Planning your visit to Blakeney National Nature Reserve
Planning a visit to Blakeney National Nature Reserve but not quite sure how to get here, where to park or what facilities are available? Here is some helpful information to help you plan your visit.
Kayaking, canoeing, or paddle boarding from Blakeney or Morston?
Find out where to get the latest harbour information, when the tide makes the harbour impassable, and why kayakers and canoeists and paddle boarders should keep their distance from the seal colony.
Launching should be from the hard and not the slipway, as this is reserved for trailing boats.
The tide and the harbour at Morston Quay
Access to the harbour is constrained by the tide. The harbour empties at low tide and paddling back into Morston becomes impossible until the water level has risen again.
There’s also a very strong tide race around Blakeney Point.
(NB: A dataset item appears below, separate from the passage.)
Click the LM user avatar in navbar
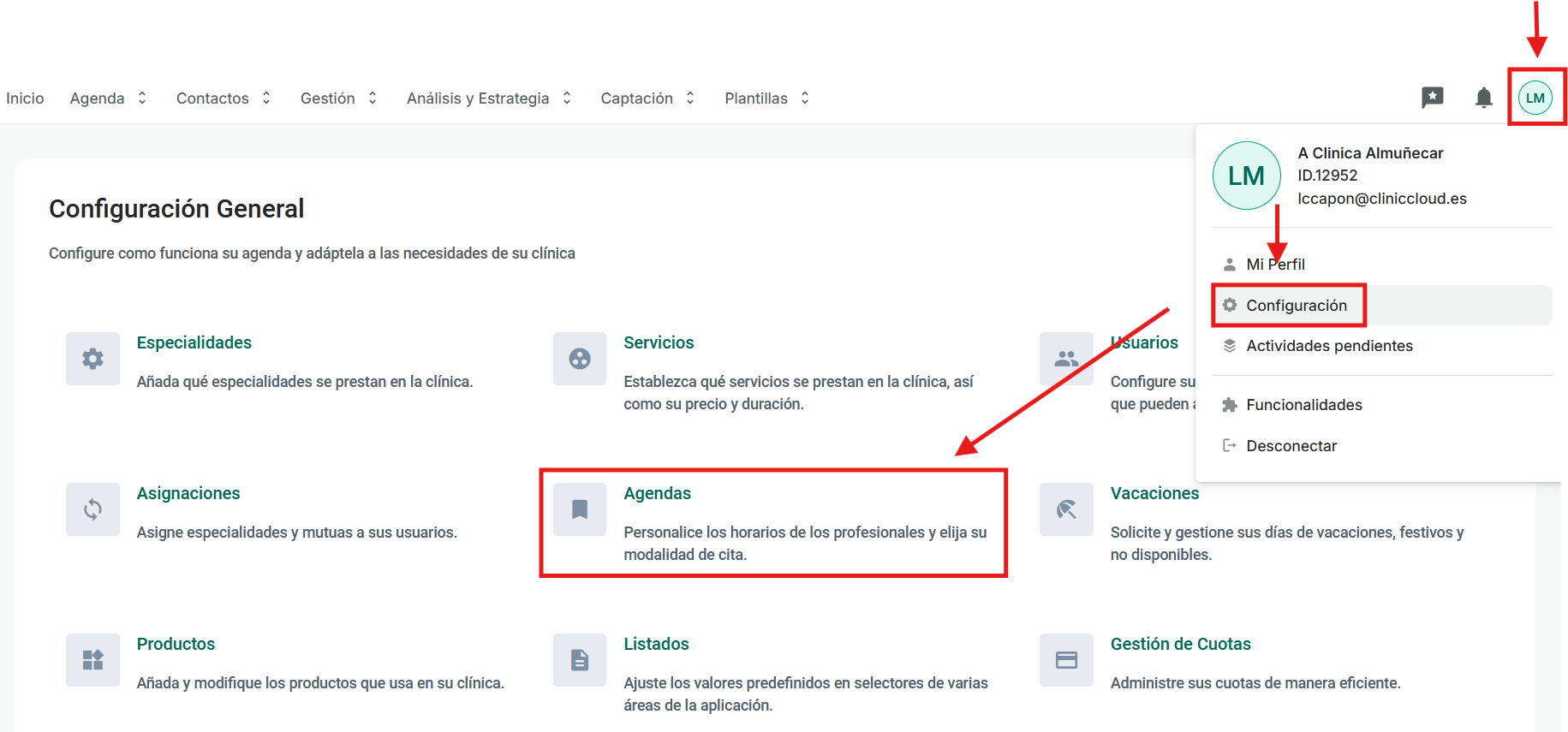This screenshot has height=732, width=1568. (x=1535, y=98)
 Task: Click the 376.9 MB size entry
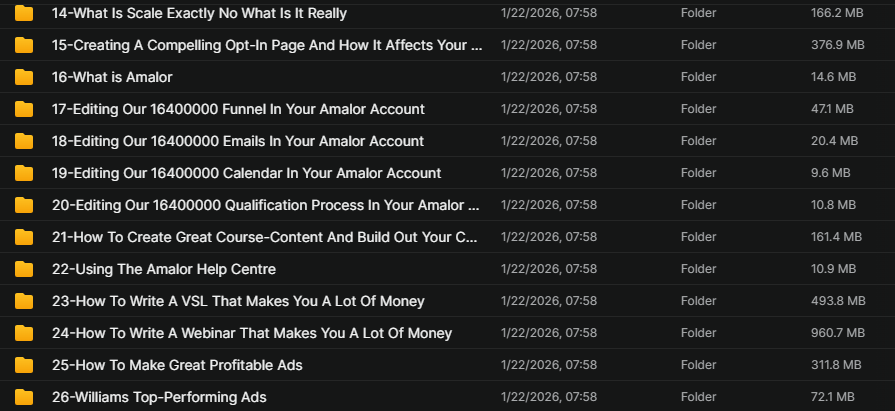(x=837, y=45)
A light prevailing wind causes the sea state to become quite choppy and even rough in stronger winds against the tide.
You can find tide times and more harbour information on the Blakeney Harbour Association website and notice board.
Activity in the harbour
The harbour is often very busy in the hours just before and after high tide, when lots of commercial and pleasure craft use it – due to only being able to launch in a restricted tidal window.
Kayaks, canoes and paddleboards must keep clear of manoeuvring boats.
Paddlers can be difficult to see as they sit low in the water, so for your safety, please note that there’s a speed restriction for boats inside the harbour but not past the speed limit beacon.
Seal colony at Morston Quay
Please paddle responsibly and keep your distance from the seals. They’re wild animals and need their space. Seals around the harbour shouldn’t be disturbed as they may take to the water, causing their pups to drown if they follow their parents.
The best way to get close and personal to the seals on Blakeney Point is to book a trip on one of the locally operated boat trips departing from Morston Quay.